Pixel coordinate grounding data:
· · · · · · ·
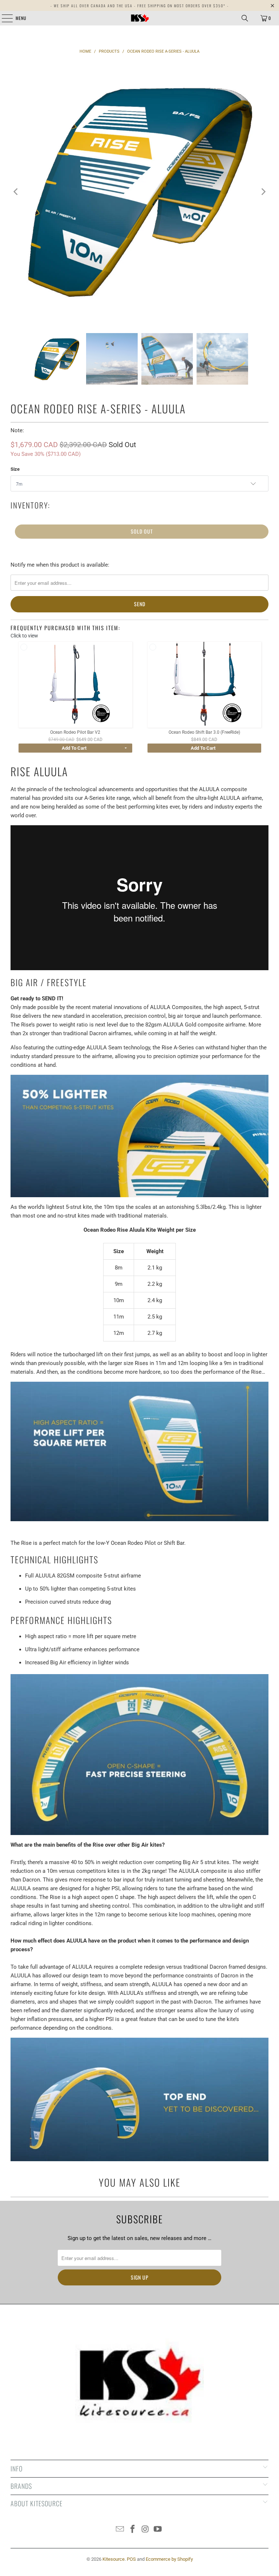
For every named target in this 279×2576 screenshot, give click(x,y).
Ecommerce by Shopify (169, 2559)
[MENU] (3, 18)
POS (131, 2559)
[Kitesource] (139, 18)
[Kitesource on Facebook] (133, 2529)
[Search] (245, 18)
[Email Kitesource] (120, 2529)
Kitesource (113, 2559)
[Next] (263, 192)
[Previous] (16, 192)
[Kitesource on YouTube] (158, 2529)
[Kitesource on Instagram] (145, 2529)
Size (15, 469)
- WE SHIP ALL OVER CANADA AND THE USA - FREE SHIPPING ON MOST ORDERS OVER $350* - (139, 5)
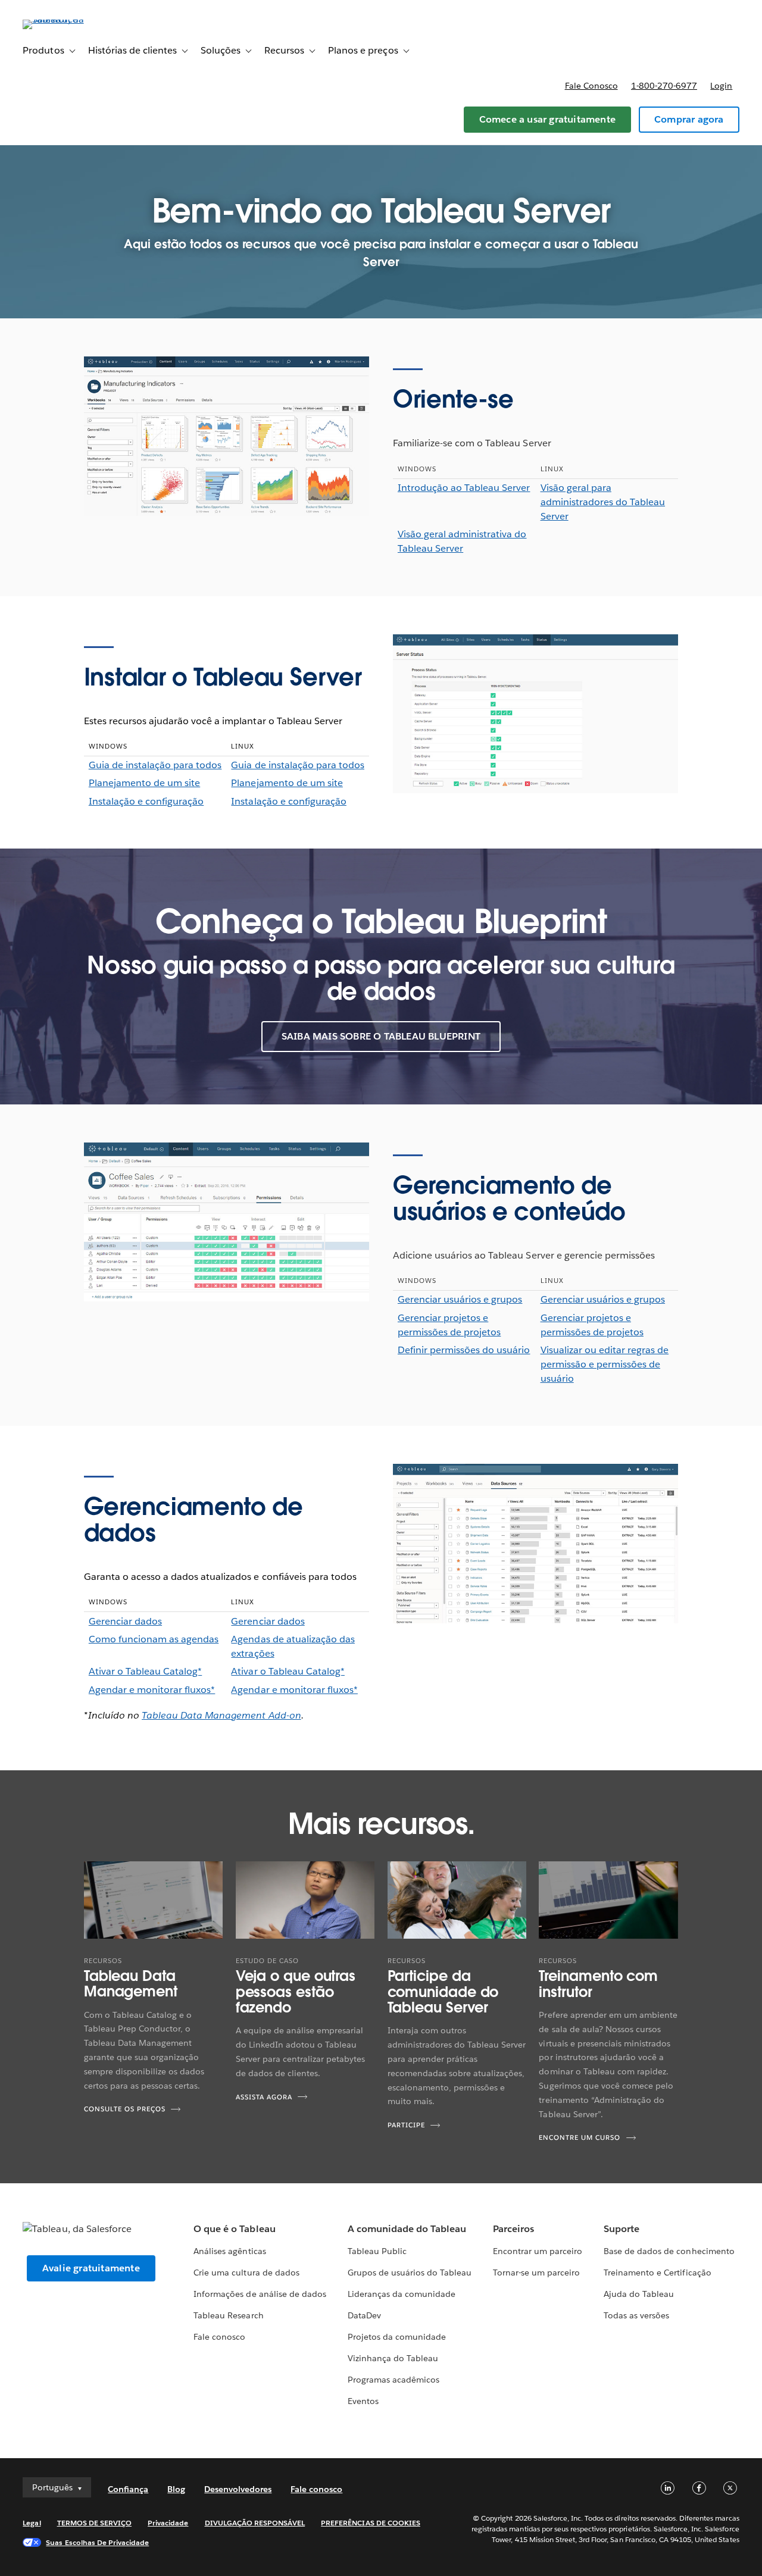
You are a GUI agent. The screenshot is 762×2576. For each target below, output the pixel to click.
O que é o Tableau (234, 2229)
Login (721, 85)
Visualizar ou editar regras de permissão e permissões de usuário (605, 1364)
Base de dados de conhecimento (669, 2251)
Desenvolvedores (237, 2489)
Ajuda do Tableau (639, 2294)
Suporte (621, 2229)
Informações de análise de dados (259, 2294)
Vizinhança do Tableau (393, 2358)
· · · · · · ·
TASK DETAILS:
Reproduce exactly the lines above that run from the one with "POS (131, 2559)" to the one with "Suporte (621, 2229)", both included, leaving pictures out.

REPLY:
POS (131, 2559)
[Kitesource] (139, 18)
[Kitesource on Facebook] (133, 2529)
[Search] (245, 18)
[Email Kitesource] (120, 2529)
Kitesource (113, 2559)
[Next] (263, 192)
[Previous] (16, 192)
[Kitesource on YouTube] (158, 2529)
[Kitesource on Instagram] (145, 2529)
Size (15, 469)
- WE SHIP ALL OVER CANADA AND THE USA - FREE SHIPPING ON MOST ORDERS OVER $350* - (139, 5)
You are a GUI agent. The screenshot is 762×2576. For each target below, output the pixel to click.
O que é o Tableau (234, 2229)
Login (721, 85)
Visualizar ou editar regras de permissão e permissões de usuário (605, 1364)
Base de dados de conhecimento (669, 2251)
Desenvolvedores (237, 2489)
Ajuda do Tableau (639, 2294)
Suporte (621, 2229)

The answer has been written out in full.